A million more patients could face waits of more than four hours in NHS A&E wards in England by 2019-20 in the absence of urgent action to address rising demand, the British Medical Association has said.
Analysis by the doctors’ union, shared exclusively with the Guardian, projects that the number of people attending emergency wards and waiting more than four hours to be treated could reach 3.7 million in three years’ time, up from 2.6 million in the year ending September 2017.
The forecast assumes numbers increase at the same rate as the average over the past five years and a “do-nothing scenario”, in which funding remains at its current level and the proposed measures to address pressures have little or no effect.
If accurate, it would mean 84.8% of patients being seen within four hours between October 2019 and September 2020, down from 89% in 2016-17 and significantly short of the 95% target, which was effectively scrapped by Jeremy Hunt, the health secretary, in January.

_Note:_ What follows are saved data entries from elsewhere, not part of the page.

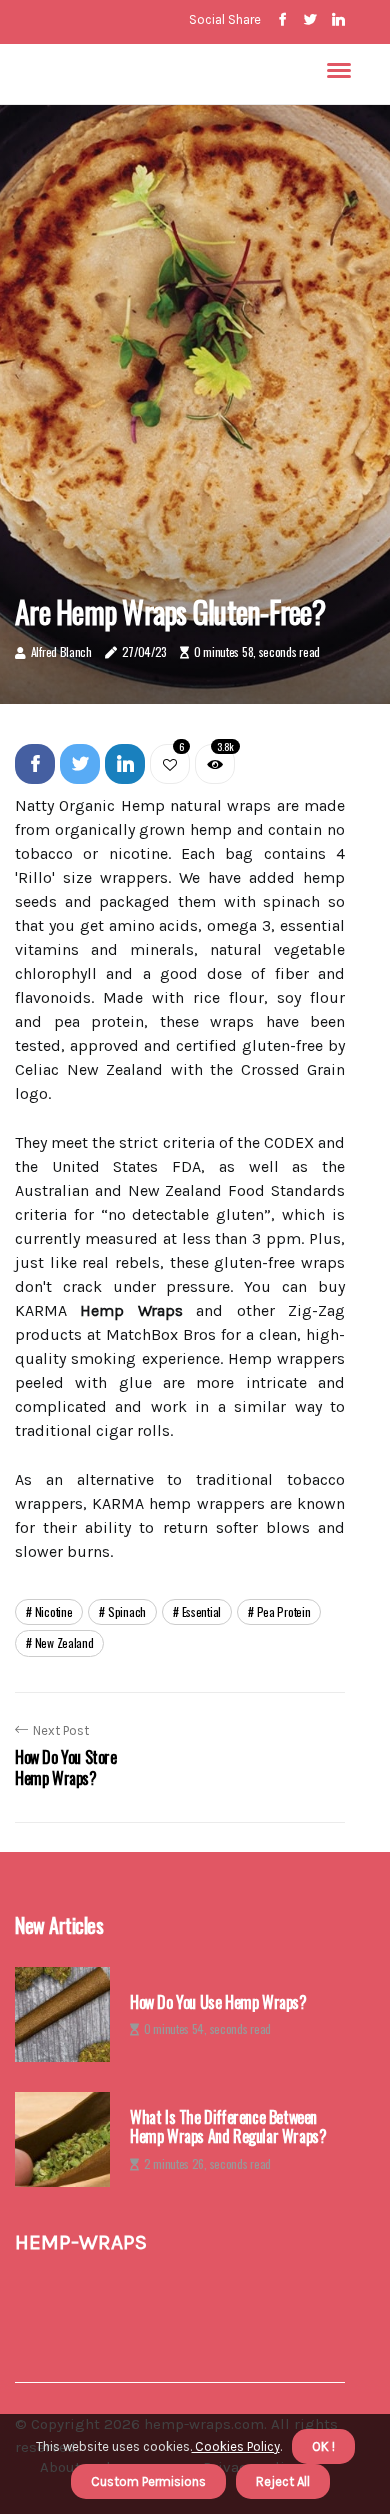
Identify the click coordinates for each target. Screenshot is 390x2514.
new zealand (64, 1642)
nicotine (54, 1611)
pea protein (284, 1611)
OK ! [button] (323, 2446)
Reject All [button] (283, 2481)
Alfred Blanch (61, 651)
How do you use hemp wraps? (218, 2002)
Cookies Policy (236, 2446)
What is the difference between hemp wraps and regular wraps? (228, 2127)
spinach (127, 1611)
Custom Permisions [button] (148, 2481)
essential (201, 1611)
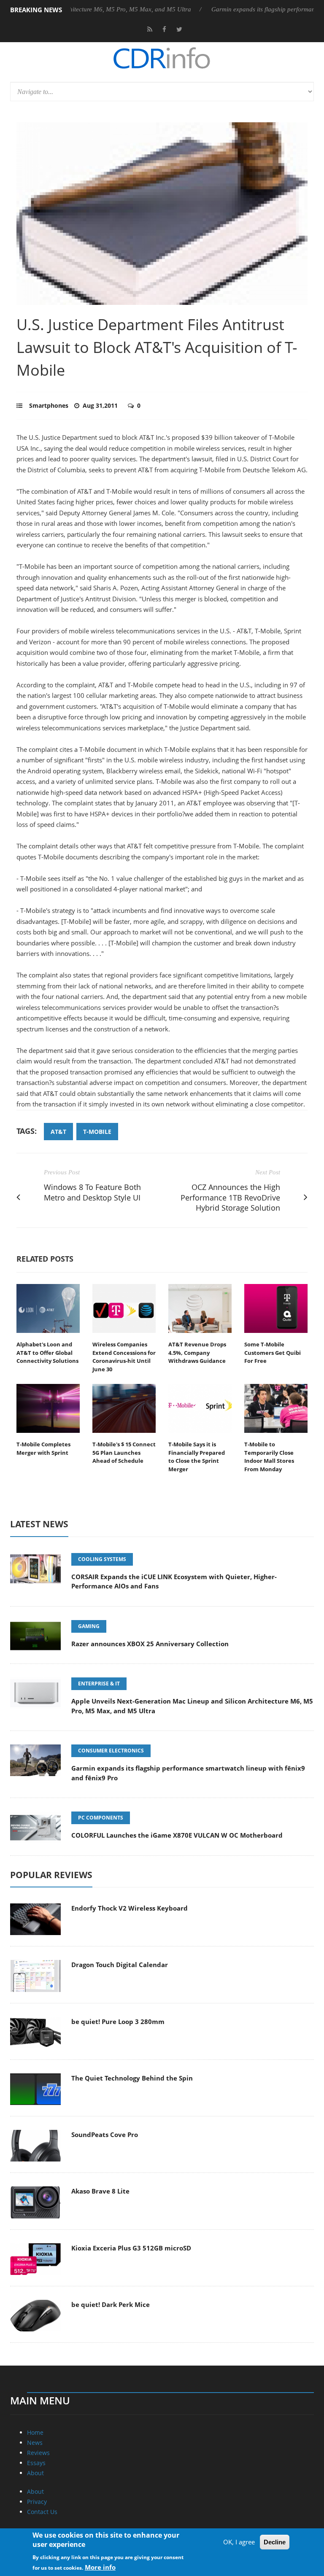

The BMA chair of council, Dr Chaand Nagpaul, said: “These alarming figures show the scale of the challenge facing the NHS. As demand increases and waiting times rise, many more patients are left waiting longer for care. It is clear from this analysis that we need urgent action to close the gap between investment and rising demand on the NHS.”
The union also predicts that “trolley waits”, where patients are left waiting more than four hours for a hospital bed after a decision to admit, will more than triple by 2019-20, from 566,000 last year to 1.78 million. It says there could be an average of 5.2 million patients on the elective treatment waiting list by then – up from 3.9 million – for operations such as cataract removal, hernia repair or hip or knee replacement.